A few months ago I had a vague idea for a novel.
Vague to the point of being a haiku really.
But I started writing it anyway.
For the next four nights I drove my husband berserk in bed (not like that) by sitting bolt upright in the middle of the night exclaiming loudly: "THAT'S a brilliant idea!"
According to my husband nothing is a great idea at 3am.
I kept merrily writing away in the moments and occasional hours I had free to concentrate.
I told an infinitely wiser friend what I was doing and she warned me of the following.
A manuscript takes 6 months to write.
Watch out for the 40,000 word wall.
Your manuscript is not your novel.
I blithely agreed with her knowing with ABSOLUTE CERTAINTY that I would have the ahem, novel finished in four weeks tops and it would be in shops in time for Christmas.
As one does with the arrogance of never having attempted to write anything longer than 700 words in recent years and the certainty that it would be "too easy."
I was further buoyed by the support and encouragement of some very generous writers who read my initial three or four thousand words and told me to keep going with it. Thank you so much ladies x
I had even organised three days where I would be child and husband free so I could get into lockdown and, you know, finish it within the four to twelve it was a taking a bit longer to write than I had thought week time frame.
Within two days of that conversation my husband was struck down with flu and I slammed into the wall with my story at 25,000 words. No matter about the 40,000 word wall. I was peaking early it seemed.

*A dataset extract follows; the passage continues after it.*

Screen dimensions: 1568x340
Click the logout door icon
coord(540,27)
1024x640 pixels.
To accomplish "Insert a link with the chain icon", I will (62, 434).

I had absolutely no idea where I was going with it all. I had a clearly mapped out plan but at the time it all seemed too hard to keep going.
I came down with the flu myself 24 hours later and left the initial print outs of my story in a drawer to gather some dust.

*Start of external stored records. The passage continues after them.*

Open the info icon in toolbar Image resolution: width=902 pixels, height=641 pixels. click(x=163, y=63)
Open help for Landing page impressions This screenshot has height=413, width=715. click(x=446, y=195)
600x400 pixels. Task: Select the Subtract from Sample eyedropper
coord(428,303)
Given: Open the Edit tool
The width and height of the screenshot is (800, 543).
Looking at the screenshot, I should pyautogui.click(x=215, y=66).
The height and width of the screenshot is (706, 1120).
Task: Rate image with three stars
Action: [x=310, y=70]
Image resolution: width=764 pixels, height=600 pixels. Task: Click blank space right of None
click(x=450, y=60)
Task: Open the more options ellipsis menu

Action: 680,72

It became a stand-off situation whenever I entered my study. I refused to open the drawer and that way I could co-exist with what had become THE STORY THAT WILL NEVER BE FINISHED.
And so it remained.
Until a couple of weeks ago when, at the gentle but persistent urging of Husband I took it out of my drawer again. He has much more faith in my ability than I do.
And I started writing.
The break was good for both of us, me and my manuscript.
Yesterday I spent the day in the serenity of my parent's house writing uninterrupted for several hours. My mother would occasionally tiptoe in with cups of tea served on delicate china and delicious little snacks. She'd back out of the room almost reverentially and I would just keep going.
And I'm halfway there now.
Halfway there means I still have a long way to go. But I will finish it.
Even if it ends up only being my mother who reads it in the end.